PAGE EXCERPT:

A year into this inquiry, we are taking a moment to share some reflections as we look ahead to what’s next. We are thankful for the artists, thought partners, and co-conspirators (including our funders at the Barr Foundation, for their continued generosity and support of our public art programs at NEFA!) who have held us accountable to our values and continue to affirm this exploration in what it means to support public artmaking through a spatial justice lens. 

At NEFA, we believe that public art has the power to shift public culture and change the future. Sometimes that change is linear and measurable (e.g. cause and effect), and more often it’s like a ripple or vibration that is creating change that we might not be able to see or know how to measure in the moment. But we feel it. We know something is happening, even if we can’t quite describe it in a grantee report. And sometimes the impact is simply beyond what we can imagine in this moment.  

We know something is happening, even if we can’t quite describe it in a grantee report. And sometimes the impact is simply beyond what we can imagine in this moment. 

Funding the process of collective imagination, often results in less linear, less measurable outcomes. And that’s OK! In our Collective Imagination for Spatial Justice grantee reports we ask grantees, “What advice might you give to others as they embark upon a collective imagination journey?” 

Mar Parrilla, a Boston-based artist shares, “Be ready to be flexible. The journey is so important, and it might take you places you did not imagine. Take it in, and allow yourself to grow with and within it.”  

And Carolyn Cole of Creative Collective MA reflects that, “The seeds of change can never grow if not planted.” 

Through these collective imagination journeys, artists and community leaders are planting seeds of change as they reimagine the power and possibilities of public artmaking in their communities. What we are hearing from our grantees is the importance of this space for artists’ creative process, for their ability to heal and confront the injustices that plague our public spaces, and imagine new possibilities for the future.   

As we think about what decolonizing public spaces may look like, we are simultaneously exploring what it means to decolonize our grantmaking practices (think: reimagining the micro and the macro…). Perhaps we’ll see more public art for spatial justice applications come from these journeys in the future, but that’s not the goal! We are investing in the creative process, allowing imagination to plants seeds of change, and giving ourselves space to learn and grow along the journey. Funding collective imagination journeys IS part of what it looks like to support public artmaking that questions and shifts this dominant public culture towards embracing, embodying, re-centering, and anchoring the rights of Black Indigenous People of Color (BIPOC) to simply be, thrive, express, and connect in public.

Dataset entries:
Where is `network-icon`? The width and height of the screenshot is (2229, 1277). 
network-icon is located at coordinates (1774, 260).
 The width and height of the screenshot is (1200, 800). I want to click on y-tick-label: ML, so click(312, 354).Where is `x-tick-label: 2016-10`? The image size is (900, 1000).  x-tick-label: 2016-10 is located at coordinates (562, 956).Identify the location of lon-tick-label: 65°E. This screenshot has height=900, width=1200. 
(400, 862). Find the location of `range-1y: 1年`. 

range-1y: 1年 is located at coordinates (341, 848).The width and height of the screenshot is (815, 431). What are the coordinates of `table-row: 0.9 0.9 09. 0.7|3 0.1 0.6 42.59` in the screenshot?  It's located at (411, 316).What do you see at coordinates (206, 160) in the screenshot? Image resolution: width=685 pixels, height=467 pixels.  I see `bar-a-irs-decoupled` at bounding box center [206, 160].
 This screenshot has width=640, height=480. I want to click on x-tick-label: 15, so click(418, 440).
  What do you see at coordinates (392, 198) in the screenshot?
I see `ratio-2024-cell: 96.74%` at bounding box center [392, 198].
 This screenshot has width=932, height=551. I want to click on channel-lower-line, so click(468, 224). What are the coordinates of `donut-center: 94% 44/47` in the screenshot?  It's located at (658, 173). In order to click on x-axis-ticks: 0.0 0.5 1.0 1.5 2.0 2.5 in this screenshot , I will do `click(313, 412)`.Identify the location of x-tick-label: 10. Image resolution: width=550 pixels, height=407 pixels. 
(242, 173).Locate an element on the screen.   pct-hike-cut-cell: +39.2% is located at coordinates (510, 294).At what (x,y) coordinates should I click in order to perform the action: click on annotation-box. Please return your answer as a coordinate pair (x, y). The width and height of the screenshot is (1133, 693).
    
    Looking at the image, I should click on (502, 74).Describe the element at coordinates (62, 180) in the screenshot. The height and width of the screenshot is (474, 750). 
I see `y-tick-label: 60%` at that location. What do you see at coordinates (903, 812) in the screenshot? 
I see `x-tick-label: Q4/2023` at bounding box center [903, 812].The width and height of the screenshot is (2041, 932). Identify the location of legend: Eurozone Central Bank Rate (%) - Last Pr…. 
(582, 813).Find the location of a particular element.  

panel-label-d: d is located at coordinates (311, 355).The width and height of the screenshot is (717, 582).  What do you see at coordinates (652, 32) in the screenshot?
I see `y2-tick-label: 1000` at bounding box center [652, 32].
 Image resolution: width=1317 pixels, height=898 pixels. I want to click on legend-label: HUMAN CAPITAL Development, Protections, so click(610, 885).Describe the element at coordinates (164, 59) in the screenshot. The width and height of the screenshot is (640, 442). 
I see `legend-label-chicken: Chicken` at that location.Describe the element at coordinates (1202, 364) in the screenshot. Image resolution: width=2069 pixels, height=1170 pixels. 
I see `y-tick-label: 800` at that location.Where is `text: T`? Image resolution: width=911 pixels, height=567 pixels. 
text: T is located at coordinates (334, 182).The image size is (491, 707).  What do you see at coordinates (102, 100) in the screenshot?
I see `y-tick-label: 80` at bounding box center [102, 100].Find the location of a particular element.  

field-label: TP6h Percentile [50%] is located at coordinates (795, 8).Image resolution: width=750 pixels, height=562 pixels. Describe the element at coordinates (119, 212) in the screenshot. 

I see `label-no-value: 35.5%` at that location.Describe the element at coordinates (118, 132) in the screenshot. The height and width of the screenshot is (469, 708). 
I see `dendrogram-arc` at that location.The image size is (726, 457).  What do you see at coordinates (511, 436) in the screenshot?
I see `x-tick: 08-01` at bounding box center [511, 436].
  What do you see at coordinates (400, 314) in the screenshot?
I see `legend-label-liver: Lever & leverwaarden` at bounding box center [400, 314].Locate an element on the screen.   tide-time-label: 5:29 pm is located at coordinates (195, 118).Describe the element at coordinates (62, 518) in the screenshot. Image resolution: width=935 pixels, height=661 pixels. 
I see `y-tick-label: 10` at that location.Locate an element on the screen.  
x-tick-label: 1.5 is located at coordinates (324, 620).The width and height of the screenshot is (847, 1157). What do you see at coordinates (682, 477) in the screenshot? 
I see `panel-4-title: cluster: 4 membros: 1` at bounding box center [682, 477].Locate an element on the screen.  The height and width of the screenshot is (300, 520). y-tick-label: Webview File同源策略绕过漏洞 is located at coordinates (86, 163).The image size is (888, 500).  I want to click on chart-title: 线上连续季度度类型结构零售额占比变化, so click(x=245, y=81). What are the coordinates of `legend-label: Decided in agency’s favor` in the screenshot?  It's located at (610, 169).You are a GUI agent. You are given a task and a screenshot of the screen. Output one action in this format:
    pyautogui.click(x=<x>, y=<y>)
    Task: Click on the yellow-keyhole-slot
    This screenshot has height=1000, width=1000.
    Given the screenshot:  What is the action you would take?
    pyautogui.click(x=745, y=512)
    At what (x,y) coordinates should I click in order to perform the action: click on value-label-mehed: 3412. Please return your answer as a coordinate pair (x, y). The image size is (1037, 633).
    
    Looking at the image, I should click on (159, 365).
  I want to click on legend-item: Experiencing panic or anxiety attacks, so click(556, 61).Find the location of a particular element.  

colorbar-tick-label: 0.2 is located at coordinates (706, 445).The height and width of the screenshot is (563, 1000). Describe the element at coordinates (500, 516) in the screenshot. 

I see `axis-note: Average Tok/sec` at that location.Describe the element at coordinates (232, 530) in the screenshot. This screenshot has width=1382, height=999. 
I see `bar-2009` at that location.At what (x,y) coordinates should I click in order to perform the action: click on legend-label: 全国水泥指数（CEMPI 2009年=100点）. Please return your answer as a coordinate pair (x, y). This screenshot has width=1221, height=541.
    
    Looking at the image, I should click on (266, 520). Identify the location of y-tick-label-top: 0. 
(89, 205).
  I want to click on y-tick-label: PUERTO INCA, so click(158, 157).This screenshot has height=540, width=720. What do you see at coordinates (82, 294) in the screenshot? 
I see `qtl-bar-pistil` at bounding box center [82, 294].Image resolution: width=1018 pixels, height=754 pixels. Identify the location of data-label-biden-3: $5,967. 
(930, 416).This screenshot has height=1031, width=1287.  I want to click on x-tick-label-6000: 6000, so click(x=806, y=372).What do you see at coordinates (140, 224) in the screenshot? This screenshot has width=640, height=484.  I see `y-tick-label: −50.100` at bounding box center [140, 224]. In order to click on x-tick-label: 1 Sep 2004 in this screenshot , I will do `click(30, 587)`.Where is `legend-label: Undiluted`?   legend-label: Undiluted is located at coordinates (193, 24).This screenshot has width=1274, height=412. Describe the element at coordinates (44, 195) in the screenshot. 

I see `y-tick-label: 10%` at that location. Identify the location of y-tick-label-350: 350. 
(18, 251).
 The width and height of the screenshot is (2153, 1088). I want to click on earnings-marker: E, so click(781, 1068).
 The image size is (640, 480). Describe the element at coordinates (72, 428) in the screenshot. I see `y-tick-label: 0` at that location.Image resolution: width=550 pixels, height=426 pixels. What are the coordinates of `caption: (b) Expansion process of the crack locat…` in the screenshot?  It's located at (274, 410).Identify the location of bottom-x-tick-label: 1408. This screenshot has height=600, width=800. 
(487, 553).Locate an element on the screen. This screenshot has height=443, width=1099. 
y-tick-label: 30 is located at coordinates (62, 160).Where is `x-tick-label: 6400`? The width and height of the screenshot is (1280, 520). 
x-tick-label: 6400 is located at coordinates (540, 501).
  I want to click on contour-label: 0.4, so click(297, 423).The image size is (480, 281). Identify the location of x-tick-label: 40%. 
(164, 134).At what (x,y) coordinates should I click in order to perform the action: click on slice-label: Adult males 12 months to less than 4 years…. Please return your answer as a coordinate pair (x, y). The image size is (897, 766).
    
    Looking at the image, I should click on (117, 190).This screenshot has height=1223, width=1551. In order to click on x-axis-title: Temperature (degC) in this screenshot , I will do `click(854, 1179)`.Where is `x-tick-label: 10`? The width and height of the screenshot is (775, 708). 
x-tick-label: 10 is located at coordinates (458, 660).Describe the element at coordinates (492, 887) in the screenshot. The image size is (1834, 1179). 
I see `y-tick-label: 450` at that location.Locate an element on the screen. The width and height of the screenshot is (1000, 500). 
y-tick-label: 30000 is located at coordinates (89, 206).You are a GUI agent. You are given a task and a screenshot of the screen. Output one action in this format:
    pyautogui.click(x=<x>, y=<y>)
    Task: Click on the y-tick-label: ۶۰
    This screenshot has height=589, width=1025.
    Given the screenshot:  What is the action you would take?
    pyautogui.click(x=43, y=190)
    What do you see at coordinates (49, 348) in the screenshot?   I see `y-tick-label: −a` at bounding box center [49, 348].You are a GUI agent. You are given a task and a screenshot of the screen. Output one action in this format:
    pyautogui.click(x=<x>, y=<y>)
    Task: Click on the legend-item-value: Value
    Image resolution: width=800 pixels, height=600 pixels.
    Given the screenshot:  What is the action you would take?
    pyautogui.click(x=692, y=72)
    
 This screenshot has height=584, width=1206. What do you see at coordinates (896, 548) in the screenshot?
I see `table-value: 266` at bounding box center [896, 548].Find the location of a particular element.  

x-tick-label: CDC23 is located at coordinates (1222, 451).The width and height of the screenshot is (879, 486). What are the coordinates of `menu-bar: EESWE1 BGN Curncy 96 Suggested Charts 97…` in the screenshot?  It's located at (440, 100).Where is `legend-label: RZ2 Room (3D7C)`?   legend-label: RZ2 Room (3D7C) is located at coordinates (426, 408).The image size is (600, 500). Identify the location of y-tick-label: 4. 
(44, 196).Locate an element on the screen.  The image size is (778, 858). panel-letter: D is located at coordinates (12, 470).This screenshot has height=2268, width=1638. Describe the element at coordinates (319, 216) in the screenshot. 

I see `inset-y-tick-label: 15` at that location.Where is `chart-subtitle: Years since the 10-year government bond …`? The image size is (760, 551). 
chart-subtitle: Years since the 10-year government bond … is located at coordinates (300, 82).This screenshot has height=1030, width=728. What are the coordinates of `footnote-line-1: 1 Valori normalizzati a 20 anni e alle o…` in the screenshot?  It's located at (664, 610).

REQUIRED ACTION:
Answer these questions using the reflection on public art and spatial justice:
(a) Which foundation is named as funding NEFA's public art programs?
(b) What is the first piece of advice Mar Parrilla gives?
(c) What group is Carolyn Cole associated with?

ANSWER:
(a) The Barr Foundation
(b) "Be ready to be flexible."
(c) Creative Collective MA